## [WHAT YOU SHOULD DO]
From the line with "Where should I click to: Click the Every" to the last line of the material, both inclusive, transcribe every line exactly and nothing else.

## [RECORD EXTRACTS]

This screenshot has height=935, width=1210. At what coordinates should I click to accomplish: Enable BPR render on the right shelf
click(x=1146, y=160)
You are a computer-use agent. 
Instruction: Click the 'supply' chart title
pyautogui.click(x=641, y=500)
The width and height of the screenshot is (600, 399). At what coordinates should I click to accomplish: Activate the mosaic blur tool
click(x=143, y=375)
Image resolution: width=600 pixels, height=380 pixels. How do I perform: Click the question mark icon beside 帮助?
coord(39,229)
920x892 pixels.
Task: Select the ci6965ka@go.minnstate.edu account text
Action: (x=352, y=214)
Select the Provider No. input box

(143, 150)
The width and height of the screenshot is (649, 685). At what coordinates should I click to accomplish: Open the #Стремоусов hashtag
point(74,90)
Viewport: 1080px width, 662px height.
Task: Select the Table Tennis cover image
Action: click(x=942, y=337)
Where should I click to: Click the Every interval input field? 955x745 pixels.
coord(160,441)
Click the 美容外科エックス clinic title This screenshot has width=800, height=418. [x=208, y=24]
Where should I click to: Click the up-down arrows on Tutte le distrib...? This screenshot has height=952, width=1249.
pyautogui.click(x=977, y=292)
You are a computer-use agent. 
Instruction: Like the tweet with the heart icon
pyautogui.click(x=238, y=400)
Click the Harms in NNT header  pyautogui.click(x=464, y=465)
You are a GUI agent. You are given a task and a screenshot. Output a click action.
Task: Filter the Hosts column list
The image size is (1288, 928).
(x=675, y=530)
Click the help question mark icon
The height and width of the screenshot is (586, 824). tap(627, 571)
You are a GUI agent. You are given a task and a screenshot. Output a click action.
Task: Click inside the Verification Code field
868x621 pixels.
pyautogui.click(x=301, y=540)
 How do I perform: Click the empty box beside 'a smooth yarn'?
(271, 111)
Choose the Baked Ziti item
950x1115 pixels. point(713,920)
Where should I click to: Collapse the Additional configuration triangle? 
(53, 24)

## [TASK ANSWER]
Where should I click to: Click the Every interval input field? 955x745 pixels.
coord(160,441)
Click the 美容外科エックス clinic title This screenshot has width=800, height=418. [x=208, y=24]
Where should I click to: Click the up-down arrows on Tutte le distrib...? This screenshot has height=952, width=1249.
pyautogui.click(x=977, y=292)
You are a computer-use agent. 
Instruction: Like the tweet with the heart icon
pyautogui.click(x=238, y=400)
Click the Harms in NNT header  pyautogui.click(x=464, y=465)
You are a GUI agent. You are given a task and a screenshot. Output a click action.
Task: Filter the Hosts column list
The image size is (1288, 928).
(x=675, y=530)
Click the help question mark icon
The height and width of the screenshot is (586, 824). tap(627, 571)
You are a GUI agent. You are given a task and a screenshot. Output a click action.
Task: Click inside the Verification Code field
868x621 pixels.
pyautogui.click(x=301, y=540)
 How do I perform: Click the empty box beside 'a smooth yarn'?
(271, 111)
Choose the Baked Ziti item
950x1115 pixels. point(713,920)
Where should I click to: Collapse the Additional configuration triangle? 
(53, 24)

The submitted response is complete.